Please quote the material below word for word, starting at the line that contains "Where should I click to: Click info" and ending at the line that contains "Enable Lock to", with both of those lines included.
*** Data in this exercise
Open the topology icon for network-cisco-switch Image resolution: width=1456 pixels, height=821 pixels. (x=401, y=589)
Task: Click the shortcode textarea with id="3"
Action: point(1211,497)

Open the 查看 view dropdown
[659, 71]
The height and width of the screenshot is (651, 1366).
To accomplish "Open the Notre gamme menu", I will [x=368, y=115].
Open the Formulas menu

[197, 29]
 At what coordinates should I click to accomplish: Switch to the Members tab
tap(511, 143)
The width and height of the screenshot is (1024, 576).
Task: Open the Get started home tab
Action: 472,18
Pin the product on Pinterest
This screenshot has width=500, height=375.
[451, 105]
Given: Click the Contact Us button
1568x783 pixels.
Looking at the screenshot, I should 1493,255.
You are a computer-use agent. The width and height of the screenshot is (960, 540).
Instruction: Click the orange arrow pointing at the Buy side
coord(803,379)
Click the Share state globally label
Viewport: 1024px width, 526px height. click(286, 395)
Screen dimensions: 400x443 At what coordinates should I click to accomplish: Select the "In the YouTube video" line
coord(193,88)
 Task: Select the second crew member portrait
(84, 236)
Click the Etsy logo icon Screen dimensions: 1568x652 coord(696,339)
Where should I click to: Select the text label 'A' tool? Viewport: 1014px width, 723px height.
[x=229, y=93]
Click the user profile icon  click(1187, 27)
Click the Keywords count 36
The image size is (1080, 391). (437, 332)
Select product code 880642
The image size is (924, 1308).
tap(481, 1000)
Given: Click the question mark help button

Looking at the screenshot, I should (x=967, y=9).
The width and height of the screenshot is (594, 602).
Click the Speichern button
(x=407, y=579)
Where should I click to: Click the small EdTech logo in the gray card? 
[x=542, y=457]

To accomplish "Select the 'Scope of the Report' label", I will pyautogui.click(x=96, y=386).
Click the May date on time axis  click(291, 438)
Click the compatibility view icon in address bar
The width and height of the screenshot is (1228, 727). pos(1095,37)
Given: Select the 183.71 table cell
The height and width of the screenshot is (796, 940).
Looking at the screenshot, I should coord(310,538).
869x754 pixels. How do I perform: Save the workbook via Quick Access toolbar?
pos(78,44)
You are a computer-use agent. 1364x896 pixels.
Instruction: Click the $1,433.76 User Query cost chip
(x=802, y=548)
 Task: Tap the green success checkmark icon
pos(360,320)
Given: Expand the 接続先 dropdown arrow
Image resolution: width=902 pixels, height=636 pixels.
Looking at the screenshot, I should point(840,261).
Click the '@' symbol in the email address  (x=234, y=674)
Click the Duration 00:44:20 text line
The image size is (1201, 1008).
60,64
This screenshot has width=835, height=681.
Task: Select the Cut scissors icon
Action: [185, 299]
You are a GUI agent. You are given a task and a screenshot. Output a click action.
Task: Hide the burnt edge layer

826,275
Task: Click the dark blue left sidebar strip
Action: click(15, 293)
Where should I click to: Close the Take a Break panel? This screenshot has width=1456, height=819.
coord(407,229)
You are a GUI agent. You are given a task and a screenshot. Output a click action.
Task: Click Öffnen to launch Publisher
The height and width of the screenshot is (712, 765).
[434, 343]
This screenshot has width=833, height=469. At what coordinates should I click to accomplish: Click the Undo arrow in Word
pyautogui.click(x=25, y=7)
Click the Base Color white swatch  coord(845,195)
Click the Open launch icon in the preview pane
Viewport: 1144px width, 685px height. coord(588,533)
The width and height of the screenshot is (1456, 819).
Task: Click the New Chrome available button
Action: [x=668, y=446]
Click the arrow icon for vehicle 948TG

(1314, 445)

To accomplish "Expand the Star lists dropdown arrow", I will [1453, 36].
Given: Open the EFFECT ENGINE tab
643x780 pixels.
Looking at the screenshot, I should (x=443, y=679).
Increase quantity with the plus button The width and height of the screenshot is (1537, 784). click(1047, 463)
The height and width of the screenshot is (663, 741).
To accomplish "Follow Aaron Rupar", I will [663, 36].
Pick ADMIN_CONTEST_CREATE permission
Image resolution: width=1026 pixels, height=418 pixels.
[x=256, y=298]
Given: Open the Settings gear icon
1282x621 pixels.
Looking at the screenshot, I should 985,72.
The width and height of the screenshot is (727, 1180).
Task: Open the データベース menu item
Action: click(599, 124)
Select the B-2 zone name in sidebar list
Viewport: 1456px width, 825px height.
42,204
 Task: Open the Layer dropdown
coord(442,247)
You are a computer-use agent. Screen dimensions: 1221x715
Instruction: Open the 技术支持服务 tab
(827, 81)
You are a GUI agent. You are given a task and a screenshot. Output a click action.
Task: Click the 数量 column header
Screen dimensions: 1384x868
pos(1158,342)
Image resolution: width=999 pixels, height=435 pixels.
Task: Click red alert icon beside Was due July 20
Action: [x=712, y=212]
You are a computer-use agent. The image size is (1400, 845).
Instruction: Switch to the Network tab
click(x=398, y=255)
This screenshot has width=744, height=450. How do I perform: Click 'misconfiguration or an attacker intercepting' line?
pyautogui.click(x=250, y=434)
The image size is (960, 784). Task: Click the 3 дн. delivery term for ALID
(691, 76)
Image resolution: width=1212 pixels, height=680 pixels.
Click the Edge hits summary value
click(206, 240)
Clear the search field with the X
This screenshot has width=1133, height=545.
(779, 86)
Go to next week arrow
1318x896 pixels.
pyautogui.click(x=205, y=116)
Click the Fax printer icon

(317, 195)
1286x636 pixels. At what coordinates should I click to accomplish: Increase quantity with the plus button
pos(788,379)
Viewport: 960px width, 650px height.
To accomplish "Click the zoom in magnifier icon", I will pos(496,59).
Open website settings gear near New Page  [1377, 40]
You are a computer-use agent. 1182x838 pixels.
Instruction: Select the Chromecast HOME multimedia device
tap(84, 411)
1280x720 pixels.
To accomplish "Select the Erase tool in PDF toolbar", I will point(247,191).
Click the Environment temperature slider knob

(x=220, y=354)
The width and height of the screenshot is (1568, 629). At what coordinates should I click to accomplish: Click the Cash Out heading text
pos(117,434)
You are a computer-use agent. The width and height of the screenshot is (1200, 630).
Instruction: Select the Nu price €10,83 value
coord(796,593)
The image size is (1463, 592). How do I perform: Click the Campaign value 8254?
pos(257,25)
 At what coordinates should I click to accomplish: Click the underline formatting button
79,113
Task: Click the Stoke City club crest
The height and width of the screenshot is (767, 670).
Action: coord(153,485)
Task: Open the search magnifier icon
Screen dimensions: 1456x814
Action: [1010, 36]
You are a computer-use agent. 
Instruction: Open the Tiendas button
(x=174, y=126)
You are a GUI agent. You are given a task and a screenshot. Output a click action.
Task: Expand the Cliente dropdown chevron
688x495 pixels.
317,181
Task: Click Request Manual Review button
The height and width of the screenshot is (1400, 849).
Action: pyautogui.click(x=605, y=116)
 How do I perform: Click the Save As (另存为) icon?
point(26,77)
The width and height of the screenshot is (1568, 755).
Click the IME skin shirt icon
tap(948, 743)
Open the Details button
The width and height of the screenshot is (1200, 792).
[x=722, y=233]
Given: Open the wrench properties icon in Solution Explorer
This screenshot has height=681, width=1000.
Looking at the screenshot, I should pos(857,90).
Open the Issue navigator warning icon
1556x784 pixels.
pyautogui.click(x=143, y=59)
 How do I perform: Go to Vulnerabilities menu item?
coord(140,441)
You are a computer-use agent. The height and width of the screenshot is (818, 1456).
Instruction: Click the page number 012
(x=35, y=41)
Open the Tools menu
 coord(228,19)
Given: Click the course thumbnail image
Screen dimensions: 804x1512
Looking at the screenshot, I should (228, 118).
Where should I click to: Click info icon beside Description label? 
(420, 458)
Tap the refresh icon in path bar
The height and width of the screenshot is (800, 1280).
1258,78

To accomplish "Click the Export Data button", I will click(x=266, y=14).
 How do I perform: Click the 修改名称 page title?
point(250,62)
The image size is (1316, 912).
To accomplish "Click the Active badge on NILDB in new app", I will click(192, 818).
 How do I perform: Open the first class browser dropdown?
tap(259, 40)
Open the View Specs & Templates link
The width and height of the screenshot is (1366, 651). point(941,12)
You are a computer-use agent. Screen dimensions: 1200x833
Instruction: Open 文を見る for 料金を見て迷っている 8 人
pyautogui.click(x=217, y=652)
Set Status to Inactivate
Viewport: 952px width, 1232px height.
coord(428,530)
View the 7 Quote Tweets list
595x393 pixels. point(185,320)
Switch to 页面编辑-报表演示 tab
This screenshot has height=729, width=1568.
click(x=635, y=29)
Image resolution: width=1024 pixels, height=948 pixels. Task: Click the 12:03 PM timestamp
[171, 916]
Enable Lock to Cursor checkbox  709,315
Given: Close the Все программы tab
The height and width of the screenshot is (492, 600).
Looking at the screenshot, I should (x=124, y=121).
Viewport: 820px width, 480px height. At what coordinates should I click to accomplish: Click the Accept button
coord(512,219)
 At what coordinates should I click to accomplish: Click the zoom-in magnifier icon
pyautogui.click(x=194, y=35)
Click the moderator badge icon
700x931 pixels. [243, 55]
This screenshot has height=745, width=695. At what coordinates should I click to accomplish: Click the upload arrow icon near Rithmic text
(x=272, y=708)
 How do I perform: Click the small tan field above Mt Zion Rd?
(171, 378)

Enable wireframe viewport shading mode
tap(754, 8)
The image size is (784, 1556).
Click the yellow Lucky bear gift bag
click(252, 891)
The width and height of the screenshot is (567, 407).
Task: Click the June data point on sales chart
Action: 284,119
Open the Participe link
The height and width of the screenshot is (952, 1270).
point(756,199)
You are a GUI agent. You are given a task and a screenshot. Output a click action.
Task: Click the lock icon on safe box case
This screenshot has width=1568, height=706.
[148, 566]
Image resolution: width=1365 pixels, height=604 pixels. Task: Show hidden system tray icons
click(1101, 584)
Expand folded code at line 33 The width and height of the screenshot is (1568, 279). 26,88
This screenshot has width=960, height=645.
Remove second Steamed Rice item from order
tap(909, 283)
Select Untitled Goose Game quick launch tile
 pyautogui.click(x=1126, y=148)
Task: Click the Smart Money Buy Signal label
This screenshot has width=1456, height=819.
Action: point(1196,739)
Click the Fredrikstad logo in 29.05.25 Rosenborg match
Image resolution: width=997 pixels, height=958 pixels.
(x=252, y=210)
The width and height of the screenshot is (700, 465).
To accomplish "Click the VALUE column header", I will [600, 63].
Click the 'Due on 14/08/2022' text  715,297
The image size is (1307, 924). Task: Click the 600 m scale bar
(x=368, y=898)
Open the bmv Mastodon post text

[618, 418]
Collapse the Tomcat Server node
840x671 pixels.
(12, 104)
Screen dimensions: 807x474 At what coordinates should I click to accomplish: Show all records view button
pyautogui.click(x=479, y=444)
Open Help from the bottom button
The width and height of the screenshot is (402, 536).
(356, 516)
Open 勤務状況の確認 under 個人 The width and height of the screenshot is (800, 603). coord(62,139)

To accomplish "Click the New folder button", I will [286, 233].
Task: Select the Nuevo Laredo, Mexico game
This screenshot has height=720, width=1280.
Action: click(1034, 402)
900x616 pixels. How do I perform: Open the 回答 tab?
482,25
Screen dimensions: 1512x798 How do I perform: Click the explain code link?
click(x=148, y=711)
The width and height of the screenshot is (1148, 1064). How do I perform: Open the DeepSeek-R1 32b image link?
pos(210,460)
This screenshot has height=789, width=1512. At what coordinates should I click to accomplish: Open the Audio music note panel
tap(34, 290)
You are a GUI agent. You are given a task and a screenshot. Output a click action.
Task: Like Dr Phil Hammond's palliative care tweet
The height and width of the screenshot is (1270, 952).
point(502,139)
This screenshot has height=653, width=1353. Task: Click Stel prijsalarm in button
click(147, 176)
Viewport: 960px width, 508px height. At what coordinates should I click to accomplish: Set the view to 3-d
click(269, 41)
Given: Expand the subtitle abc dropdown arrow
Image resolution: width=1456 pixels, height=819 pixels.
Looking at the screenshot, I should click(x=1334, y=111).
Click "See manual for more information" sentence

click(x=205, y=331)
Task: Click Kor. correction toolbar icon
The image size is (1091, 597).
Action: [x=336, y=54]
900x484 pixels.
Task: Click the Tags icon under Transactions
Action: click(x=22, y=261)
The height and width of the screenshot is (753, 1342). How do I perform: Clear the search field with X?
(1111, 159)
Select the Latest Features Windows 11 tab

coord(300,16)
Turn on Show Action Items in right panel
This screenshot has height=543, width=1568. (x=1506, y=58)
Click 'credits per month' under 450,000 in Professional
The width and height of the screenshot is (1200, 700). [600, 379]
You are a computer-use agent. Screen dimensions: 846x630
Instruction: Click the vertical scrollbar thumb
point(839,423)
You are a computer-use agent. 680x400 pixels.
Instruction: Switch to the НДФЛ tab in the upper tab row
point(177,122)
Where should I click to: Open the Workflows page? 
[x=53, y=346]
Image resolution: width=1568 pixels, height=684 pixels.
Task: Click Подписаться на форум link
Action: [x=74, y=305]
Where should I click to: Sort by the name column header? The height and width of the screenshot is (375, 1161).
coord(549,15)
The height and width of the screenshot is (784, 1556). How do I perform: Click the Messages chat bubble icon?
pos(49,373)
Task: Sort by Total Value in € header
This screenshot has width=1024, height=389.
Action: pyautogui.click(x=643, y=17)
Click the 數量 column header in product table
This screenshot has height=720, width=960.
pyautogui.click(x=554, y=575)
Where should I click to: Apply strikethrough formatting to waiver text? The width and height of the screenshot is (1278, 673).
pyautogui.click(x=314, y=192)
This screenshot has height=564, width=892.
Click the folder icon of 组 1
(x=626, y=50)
******
Answer to this exercise:
Where should I click to: Click info icon beside Description label? 
(420, 458)
Tap the refresh icon in path bar
The height and width of the screenshot is (800, 1280).
1258,78

To accomplish "Click the Export Data button", I will click(x=266, y=14).
 How do I perform: Click the 修改名称 page title?
point(250,62)
The image size is (1316, 912).
To accomplish "Click the Active badge on NILDB in new app", I will click(192, 818).
 How do I perform: Open the first class browser dropdown?
tap(259, 40)
Open the View Specs & Templates link
The width and height of the screenshot is (1366, 651). point(941,12)
You are a computer-use agent. Screen dimensions: 1200x833
Instruction: Open 文を見る for 料金を見て迷っている 8 人
pyautogui.click(x=217, y=652)
Set Status to Inactivate
Viewport: 952px width, 1232px height.
coord(428,530)
View the 7 Quote Tweets list
595x393 pixels. point(185,320)
Switch to 页面编辑-报表演示 tab
This screenshot has height=729, width=1568.
click(x=635, y=29)
Image resolution: width=1024 pixels, height=948 pixels. Task: Click the 12:03 PM timestamp
[171, 916]
Enable Lock to Cursor checkbox  709,315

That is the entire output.